WZUP (104.7 FM) is a radio station broadcasting a Regional Mexican format. Licensed to La Grange, North Carolina, United States, it serves the Greenville-New Bern-Morehead City area. The station is currently owned by Conner Media.

History
WZUP went on the air in 1993 as WBSY 104.7 FM, licensed to Rose Hill, North Carolina. WBSY was a simulcast of WEGG, and branded as The Wonderful Egg with a format consisting of Country music and Southern Gospel music. Thru The Bible Radio with Dr. J. Vernon McGee was part of the programming. Many local churches aired their ministries on the station as well. The station carried programming from ABC News, The North Carolina News Network, and Southern Farm Network. James Kenan High School football and Wake Forest sports were part of the programming as well.

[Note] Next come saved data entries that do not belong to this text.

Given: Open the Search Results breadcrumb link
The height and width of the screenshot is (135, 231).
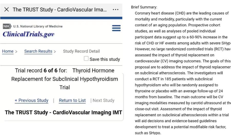Looking at the screenshot, I should pos(38,51).

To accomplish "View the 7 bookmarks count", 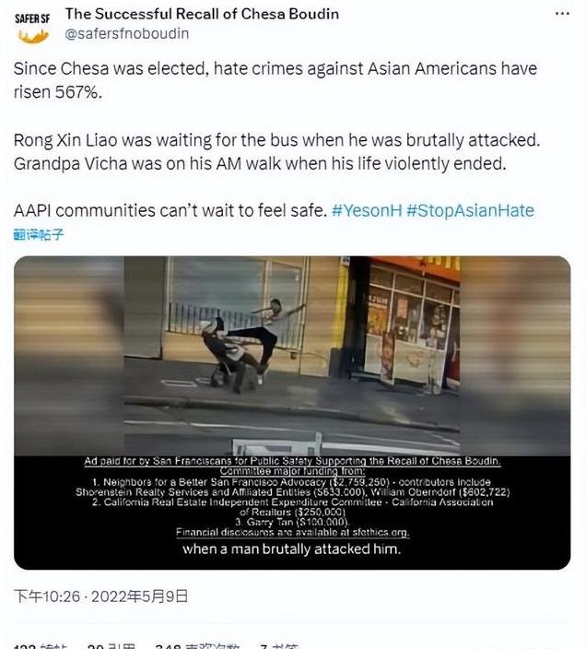I will point(278,646).
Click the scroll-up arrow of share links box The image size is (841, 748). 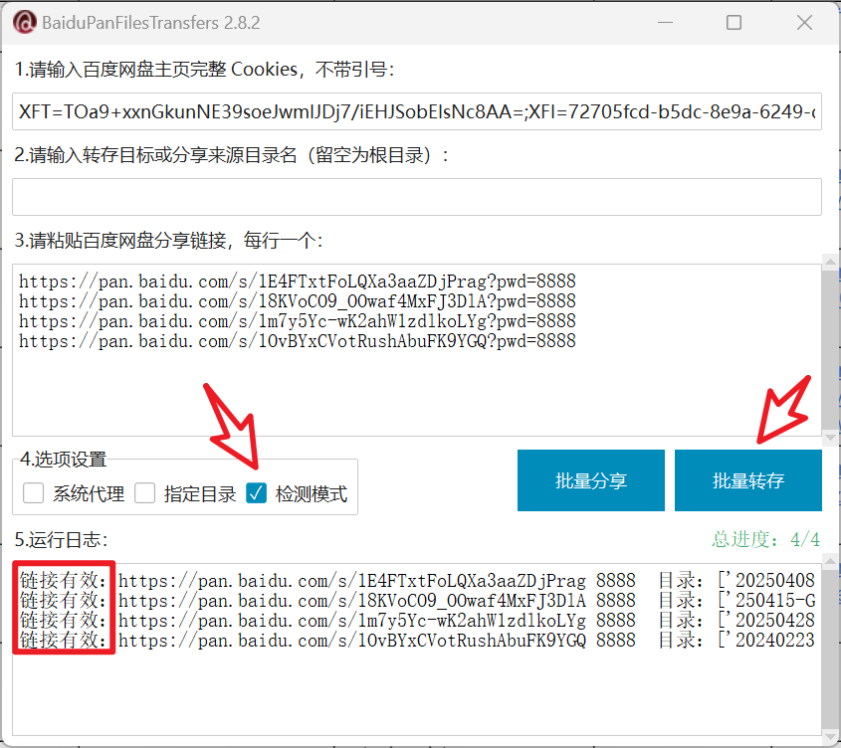(x=829, y=263)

In 1995, Jeff Barnes Wilson died, and Duplin County Broadcasters sold WBSY and sister station WEGG to Conner Media Corporation on June 7, 1996. The station, shortly afterward, became Country Bear 104.7 & 710. The full-time country format proved to be unsuccessful, and the format was changed to full-time traditional black gospel.

In 1999, WBSY broke away from the simulcast, and became a part of the Go Mix! Network.

In 2003, the call letters were changed to WZUP, the station was relocated to a tower in Kinston, North Carolina, and a new Regional Mexican format was launched.